## Problem to work on
Change every occurrence of "produits" to "articles" in the records below, leaving the rest of the text untouched, and omit the pictures from your answer.

[Interface element records]
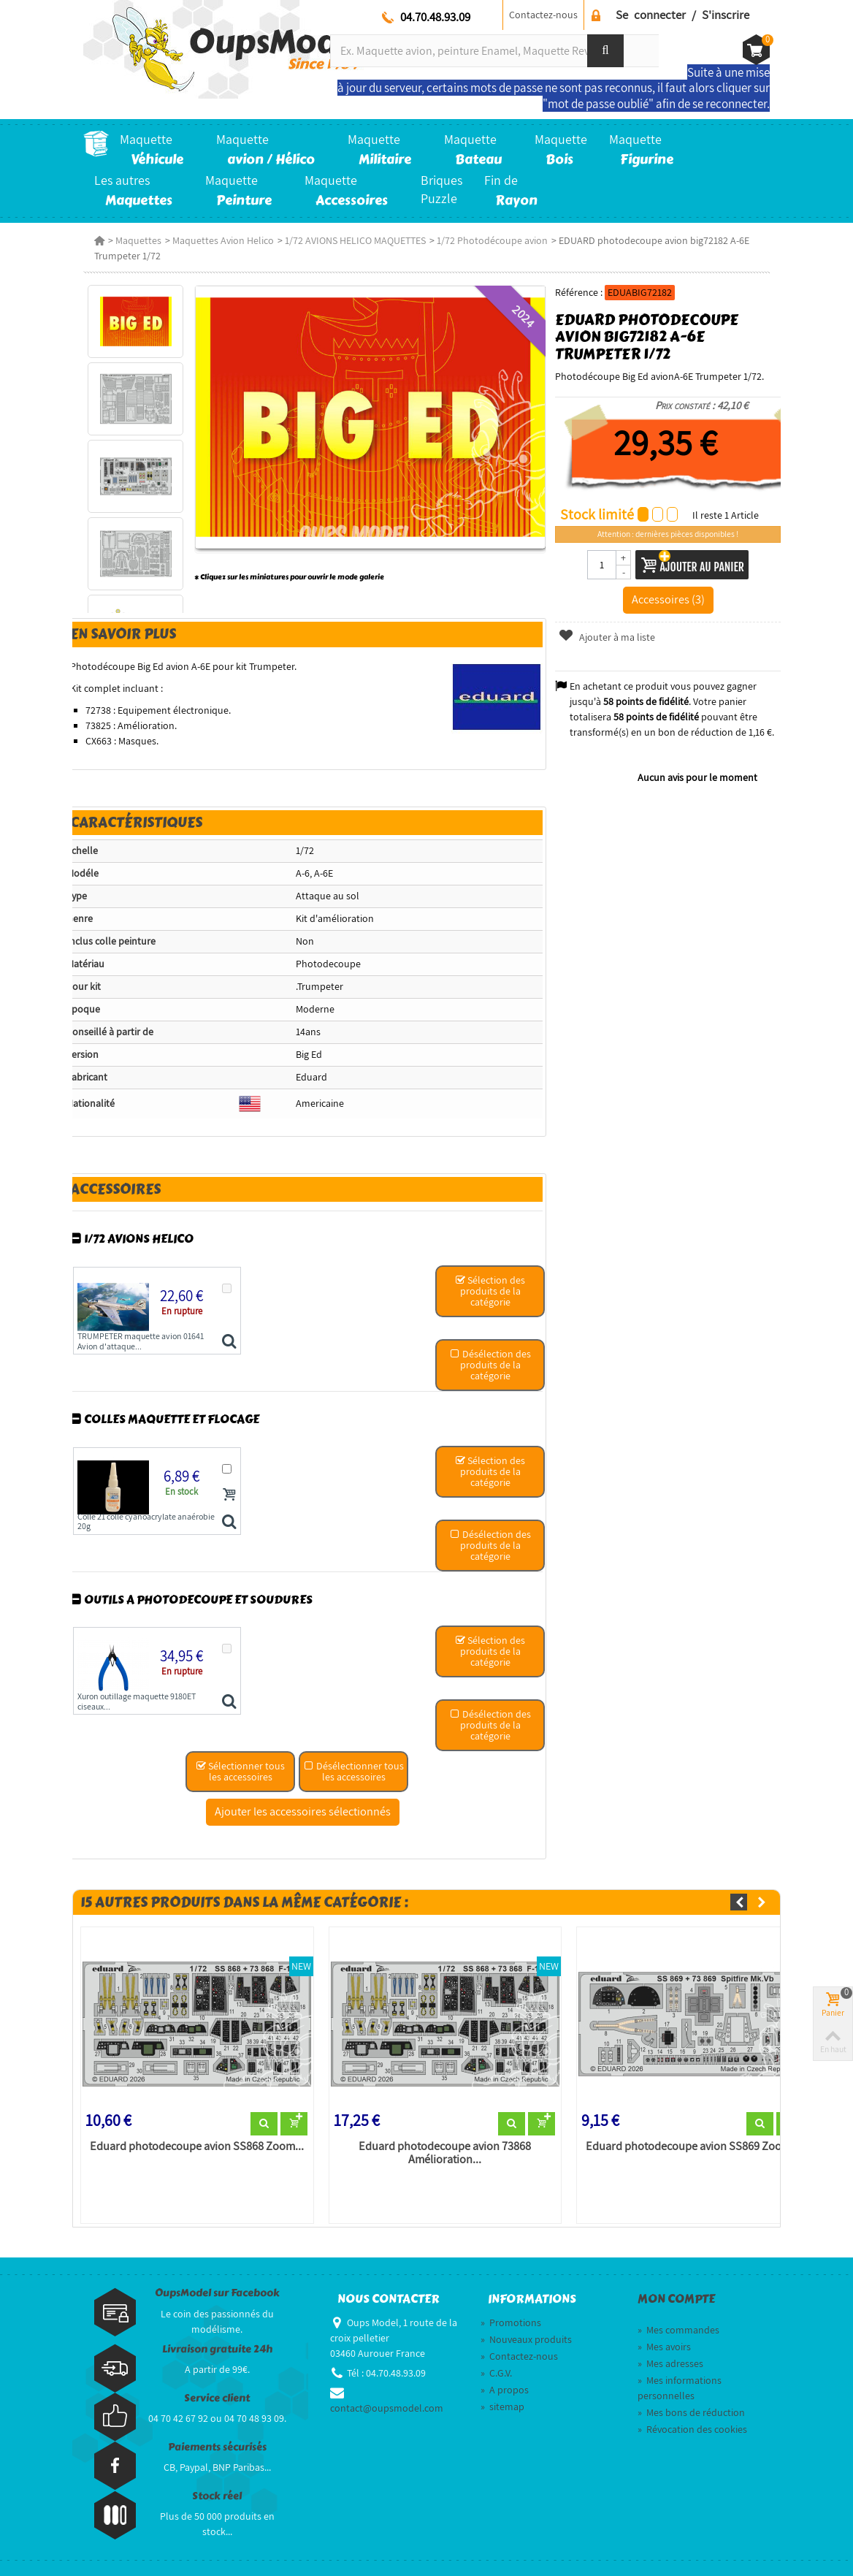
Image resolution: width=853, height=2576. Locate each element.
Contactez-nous (543, 14)
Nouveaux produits (526, 2339)
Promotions (511, 2322)
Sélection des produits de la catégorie (490, 1290)
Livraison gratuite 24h (217, 2349)
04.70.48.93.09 (435, 17)
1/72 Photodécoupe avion (492, 240)
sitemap (502, 2406)
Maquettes (138, 240)
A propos (505, 2389)
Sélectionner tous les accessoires (240, 1771)
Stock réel (217, 2496)
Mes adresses (670, 2363)
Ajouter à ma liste (606, 637)
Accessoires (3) (668, 599)
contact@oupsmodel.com (386, 2408)
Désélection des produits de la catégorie (490, 1364)
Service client (217, 2398)
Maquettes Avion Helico (223, 240)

## Right answer
Image resolution: width=853, height=2576. Locate each element.
Contactez-nous (543, 14)
Nouveaux articles (526, 2339)
Promotions (511, 2322)
Sélection des articles de la catégorie (490, 1290)
Livraison gratuite 24h (217, 2349)
04.70.48.93.09 (435, 17)
1/72 Photodécoupe avion (492, 240)
sitemap (502, 2406)
Maquettes (138, 240)
A propos (505, 2389)
Sélectionner tous les accessoires (240, 1771)
Stock réel (217, 2496)
Mes adresses (670, 2363)
Ajouter à ma liste (606, 637)
Accessoires (3) (668, 599)
contact@oupsmodel.com (386, 2408)
Désélection des articles de la catégorie (490, 1364)
Service client (217, 2398)
Maquettes Avion Helico (223, 240)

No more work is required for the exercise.